Seems we were both hacking on this, I hadn't seen you posted this
before sending:
https://lore.kernel.org/kvm/20251108212954.26477-1-alex@shazbot.org/T/#u
Maybe we can combine the best merits of each. Thanks,
Alex
> I can sequence this after your fix?
>
> diff --git a/tools/testing/selftests/vfio/lib/include/vfio_util.h b/tools/testing/selftests/vfio/lib/include/vfio_util.h
> index 240409bf5f8a..fb5efec52316 100644
> --- a/tools/testing/selftests/vfio/lib/include/vfio_util.h
> +++ b/tools/testing/selftests/vfio/lib/include/vfio_util.h
> @@ -4,9 +4,12 @@
>
> #include <fcntl.h>
> #include <string.h>
> -#include <linux/vfio.h>
> +
> +#include <uapi/linux/types.h>
> +#include <linux/iommufd.h>
> #include <linux/list.h>
> #include <linux/pci_regs.h>
> +#include <linux/vfio.h>
>
> #include "../../../kselftest.h"
>
> @@ -206,6 +209,9 @@ struct vfio_pci_device *vfio_pci_device_init(const char *bdf, const char *iommu_
> void vfio_pci_device_cleanup(struct vfio_pci_device *device);
> void vfio_pci_device_reset(struct vfio_pci_device *device);
>
> +struct iommu_iova_range *vfio_pci_iova_ranges(struct vfio_pci_device *device,
> + size_t *nranges);
> +
> int __vfio_pci_dma_map(struct vfio_pci_device *device,
> struct vfio_dma_region *region);
> int __vfio_pci_dma_unmap(struct vfio_pci_device *device,
> diff --git a/tools/testing/selftests/vfio/lib/vfio_pci_device.c b/tools/testing/selftests/vfio/lib/vfio_pci_device.c
> index a381fd253aa7..3297a41fdc31 100644
> --- a/tools/testing/selftests/vfio/lib/vfio_pci_device.c
> +++ b/tools/testing/selftests/vfio/lib/vfio_pci_device.c
> @@ -29,6 +29,145 @@
> VFIO_ASSERT_EQ(__ret, 0, "ioctl(%s, %s, %s) returned %d\n", #_fd, #_op, #_arg, __ret); \
> } while (0)
>
> +static struct vfio_info_cap_header *next_cap_hdr(void *buf, size_t bufsz,
> + size_t *cap_offset)
> +{
> + struct vfio_info_cap_header *hdr;
> +
> + if (!*cap_offset)
> + return NULL;
> +
> + /* Cap offset must be in bounds */
> + VFIO_ASSERT_LT(*cap_offset, bufsz);
> + /* There must be enough remaining space to contain the header */
> + VFIO_ASSERT_GE(bufsz - *cap_offset, sizeof(*hdr));
> + hdr = (struct vfio_info_cap_header *)((u8 *)buf + *cap_offset);
> + /* If there is a next, offset must monotonically increase */
> + if (hdr->next)
····················
→ GIVEN TASK 1: In the mailing-list patch, what function does the diff add to vfio_util.h that returns a pointer to struct iommu_iova_range?

→ DATA PROVIDED:
····················
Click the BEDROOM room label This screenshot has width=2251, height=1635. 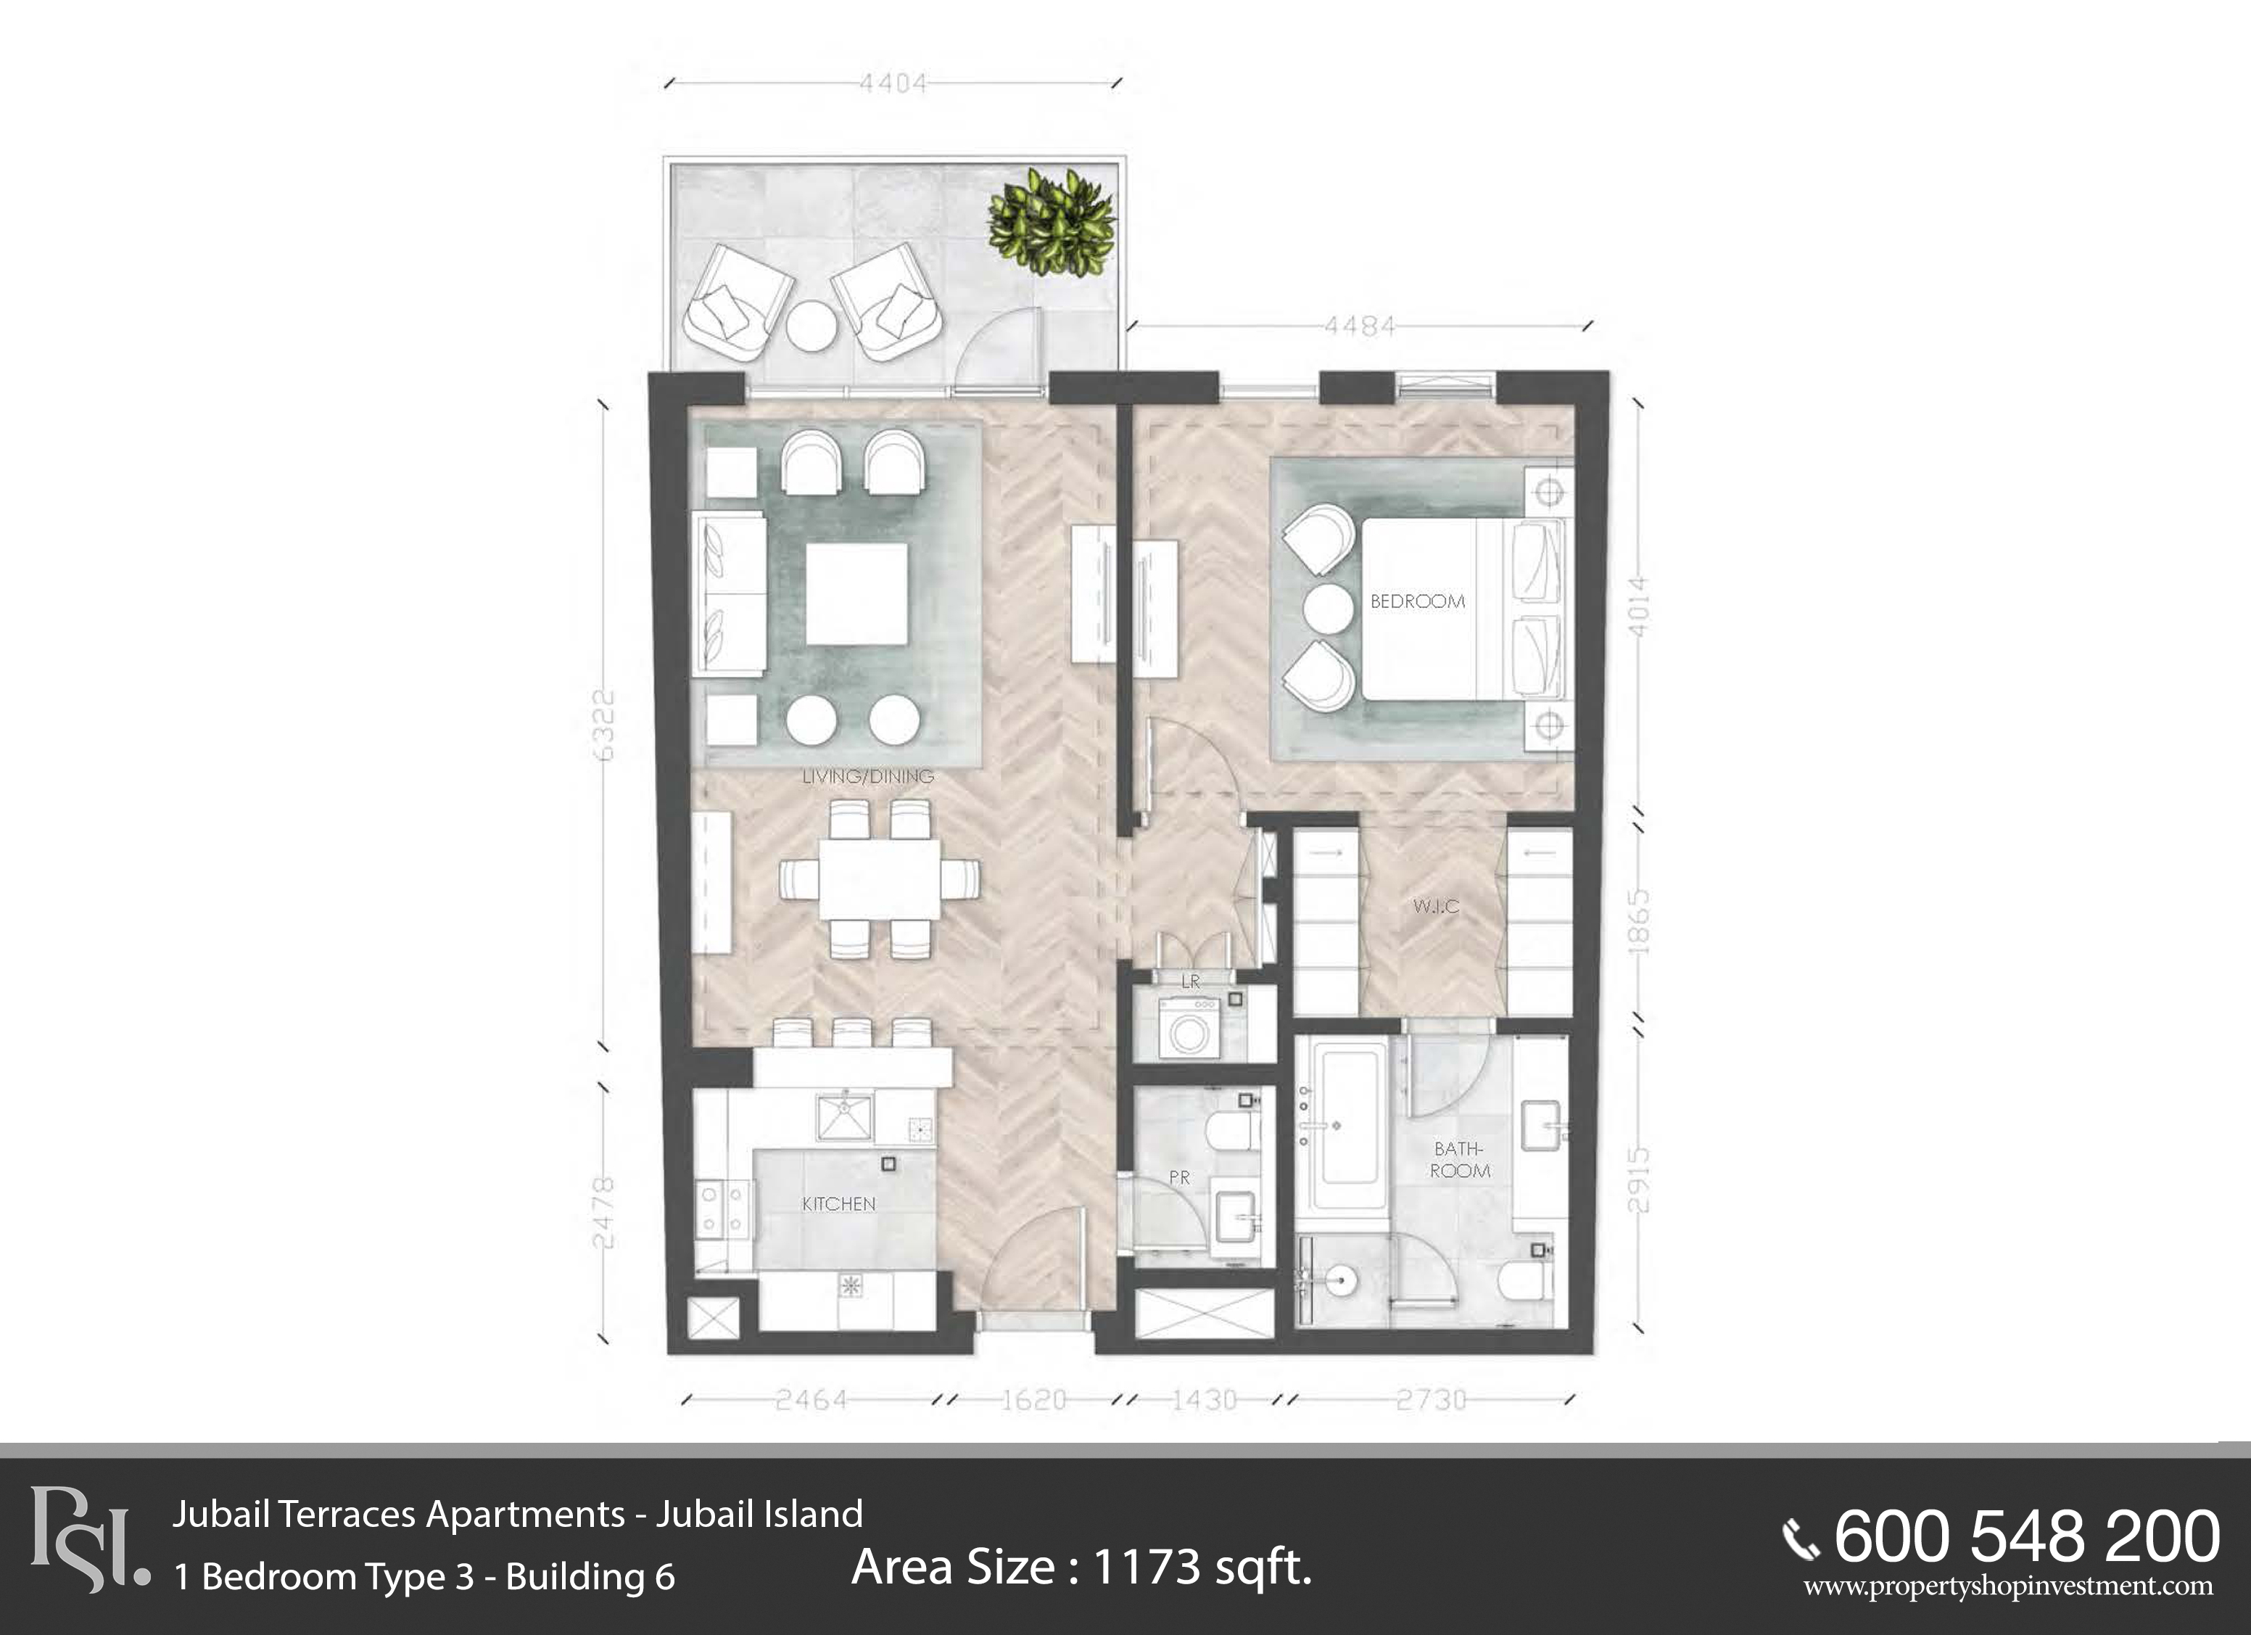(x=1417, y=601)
····················
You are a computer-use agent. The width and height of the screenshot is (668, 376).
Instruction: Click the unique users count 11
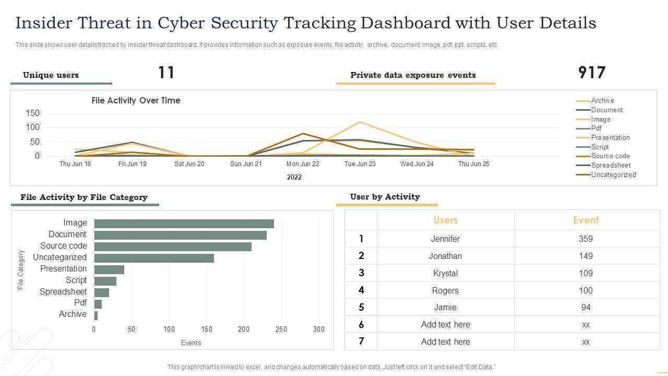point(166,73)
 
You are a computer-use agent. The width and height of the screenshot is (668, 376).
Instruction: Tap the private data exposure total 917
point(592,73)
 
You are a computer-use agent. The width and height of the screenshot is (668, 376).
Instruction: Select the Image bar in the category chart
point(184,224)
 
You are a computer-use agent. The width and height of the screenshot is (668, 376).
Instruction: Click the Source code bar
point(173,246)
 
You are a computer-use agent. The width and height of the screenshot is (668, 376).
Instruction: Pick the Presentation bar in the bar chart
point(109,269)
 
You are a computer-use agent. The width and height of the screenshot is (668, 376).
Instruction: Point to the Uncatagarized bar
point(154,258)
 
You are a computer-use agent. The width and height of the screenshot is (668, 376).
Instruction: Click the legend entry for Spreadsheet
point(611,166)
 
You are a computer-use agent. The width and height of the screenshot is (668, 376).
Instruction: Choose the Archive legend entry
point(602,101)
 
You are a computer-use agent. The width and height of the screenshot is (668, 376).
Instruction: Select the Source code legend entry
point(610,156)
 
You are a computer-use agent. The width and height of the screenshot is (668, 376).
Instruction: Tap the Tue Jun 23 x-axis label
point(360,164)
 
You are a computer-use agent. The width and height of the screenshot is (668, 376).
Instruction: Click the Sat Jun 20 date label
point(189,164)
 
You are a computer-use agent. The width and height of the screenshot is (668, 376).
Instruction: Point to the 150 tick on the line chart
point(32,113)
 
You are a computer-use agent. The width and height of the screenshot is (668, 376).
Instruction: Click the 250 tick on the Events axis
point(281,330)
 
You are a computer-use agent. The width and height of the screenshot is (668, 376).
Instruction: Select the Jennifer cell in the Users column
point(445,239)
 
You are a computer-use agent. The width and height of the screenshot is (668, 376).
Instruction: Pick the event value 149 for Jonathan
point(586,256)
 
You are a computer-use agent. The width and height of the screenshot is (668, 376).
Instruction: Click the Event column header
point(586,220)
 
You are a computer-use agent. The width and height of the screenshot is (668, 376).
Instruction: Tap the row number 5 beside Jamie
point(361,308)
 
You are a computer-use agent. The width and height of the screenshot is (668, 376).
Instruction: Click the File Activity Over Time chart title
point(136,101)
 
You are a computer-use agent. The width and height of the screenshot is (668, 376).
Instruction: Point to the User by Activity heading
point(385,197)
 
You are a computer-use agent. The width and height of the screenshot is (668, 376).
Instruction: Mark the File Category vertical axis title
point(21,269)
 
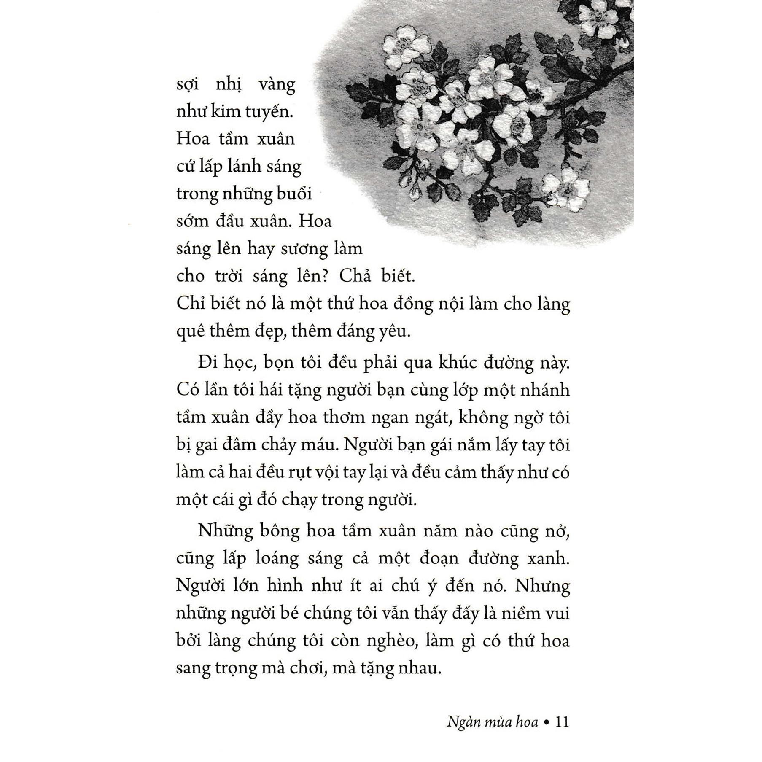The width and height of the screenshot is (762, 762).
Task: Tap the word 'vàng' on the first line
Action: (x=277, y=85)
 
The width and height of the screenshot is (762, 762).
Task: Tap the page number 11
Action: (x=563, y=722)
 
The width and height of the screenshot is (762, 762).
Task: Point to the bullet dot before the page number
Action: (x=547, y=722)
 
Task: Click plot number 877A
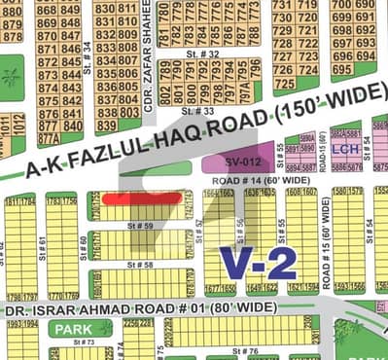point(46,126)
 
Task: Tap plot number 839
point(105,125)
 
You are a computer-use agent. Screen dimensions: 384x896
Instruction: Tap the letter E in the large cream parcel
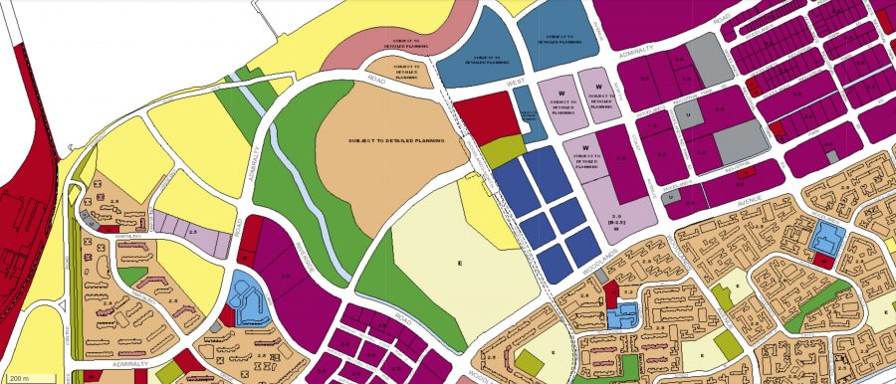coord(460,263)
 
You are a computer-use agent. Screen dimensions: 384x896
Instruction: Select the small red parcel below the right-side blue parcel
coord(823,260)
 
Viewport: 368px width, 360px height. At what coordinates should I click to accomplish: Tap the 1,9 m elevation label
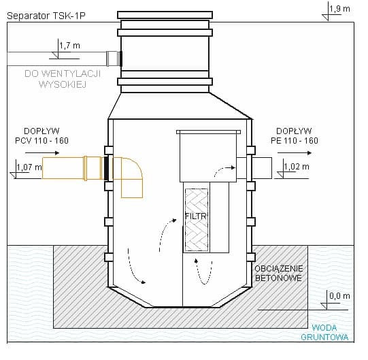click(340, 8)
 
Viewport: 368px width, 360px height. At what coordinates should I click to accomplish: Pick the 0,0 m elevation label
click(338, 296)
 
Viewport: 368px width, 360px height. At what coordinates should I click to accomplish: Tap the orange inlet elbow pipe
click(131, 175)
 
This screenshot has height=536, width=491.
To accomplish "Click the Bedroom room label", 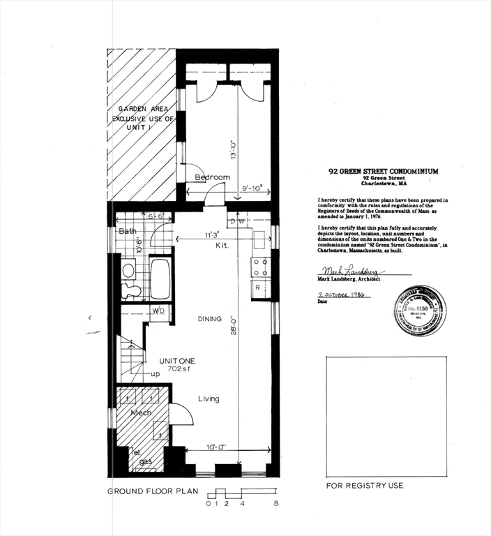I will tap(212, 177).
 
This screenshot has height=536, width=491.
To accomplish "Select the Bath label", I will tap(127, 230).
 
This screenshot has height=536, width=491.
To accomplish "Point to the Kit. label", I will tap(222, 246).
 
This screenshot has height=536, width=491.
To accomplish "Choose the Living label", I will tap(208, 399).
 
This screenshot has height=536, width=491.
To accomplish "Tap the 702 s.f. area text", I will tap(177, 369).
····················
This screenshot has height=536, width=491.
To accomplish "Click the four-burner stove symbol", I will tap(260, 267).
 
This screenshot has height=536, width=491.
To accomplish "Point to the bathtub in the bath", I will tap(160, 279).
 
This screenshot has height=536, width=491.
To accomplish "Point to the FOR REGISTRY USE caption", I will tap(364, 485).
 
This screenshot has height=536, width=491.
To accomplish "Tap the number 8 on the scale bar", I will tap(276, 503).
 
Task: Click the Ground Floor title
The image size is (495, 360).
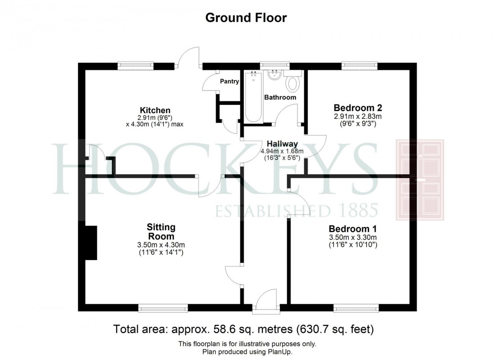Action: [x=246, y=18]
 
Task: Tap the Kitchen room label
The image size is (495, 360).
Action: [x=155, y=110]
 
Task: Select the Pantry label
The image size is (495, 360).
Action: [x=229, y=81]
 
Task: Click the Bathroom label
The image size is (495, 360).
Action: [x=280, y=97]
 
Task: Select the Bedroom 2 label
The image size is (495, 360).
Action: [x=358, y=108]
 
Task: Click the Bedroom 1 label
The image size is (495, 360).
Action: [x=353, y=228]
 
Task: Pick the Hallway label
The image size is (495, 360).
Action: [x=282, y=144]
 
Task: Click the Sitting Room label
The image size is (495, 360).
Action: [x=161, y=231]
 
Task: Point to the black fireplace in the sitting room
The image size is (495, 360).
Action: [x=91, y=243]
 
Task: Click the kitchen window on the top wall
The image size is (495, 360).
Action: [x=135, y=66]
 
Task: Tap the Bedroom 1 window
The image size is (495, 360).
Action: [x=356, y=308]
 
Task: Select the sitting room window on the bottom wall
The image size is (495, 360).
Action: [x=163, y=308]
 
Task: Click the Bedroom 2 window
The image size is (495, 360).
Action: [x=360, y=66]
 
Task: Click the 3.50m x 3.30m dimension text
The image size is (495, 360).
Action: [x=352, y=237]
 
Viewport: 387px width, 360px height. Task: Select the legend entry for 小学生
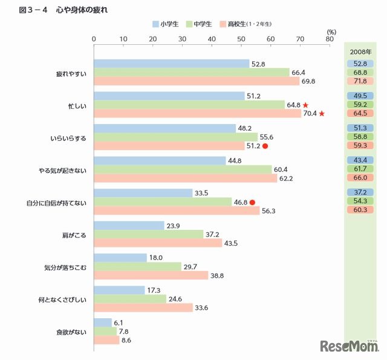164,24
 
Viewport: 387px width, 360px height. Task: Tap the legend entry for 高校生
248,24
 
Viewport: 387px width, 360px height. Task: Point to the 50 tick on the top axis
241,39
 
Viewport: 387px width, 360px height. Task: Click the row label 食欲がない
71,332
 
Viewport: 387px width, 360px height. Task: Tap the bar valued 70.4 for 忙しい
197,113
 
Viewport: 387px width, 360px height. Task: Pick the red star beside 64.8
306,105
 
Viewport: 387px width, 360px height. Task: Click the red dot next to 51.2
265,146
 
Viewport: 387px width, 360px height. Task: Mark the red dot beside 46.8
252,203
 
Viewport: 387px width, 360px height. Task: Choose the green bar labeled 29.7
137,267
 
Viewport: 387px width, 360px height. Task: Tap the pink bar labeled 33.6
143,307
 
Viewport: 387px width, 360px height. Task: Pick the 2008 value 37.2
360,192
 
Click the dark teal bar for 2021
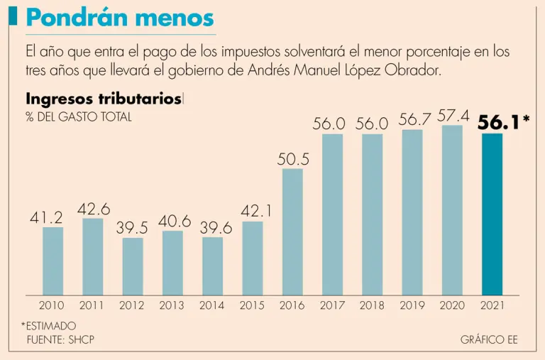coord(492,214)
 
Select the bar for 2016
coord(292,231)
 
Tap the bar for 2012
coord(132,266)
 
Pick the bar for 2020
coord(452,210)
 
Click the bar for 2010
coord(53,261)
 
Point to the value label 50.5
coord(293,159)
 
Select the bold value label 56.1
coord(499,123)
····················
→ GIVEN TASK 2: Filter the entries above and keep every line that contains the string "legend".

→ TASK SOLUTION 1: vfio_pci_iova_ranges

→ TASK SOLUTION 2:
Instruction: Click the legend entry for Spreadsheet
Instruction: Choose the Archive legend entry
Instruction: Select the Source code legend entry
Viewport: 387px width, 360px height. Task: Select the legend entry for 小学生
Viewport: 387px width, 360px height. Task: Tap the legend entry for 高校生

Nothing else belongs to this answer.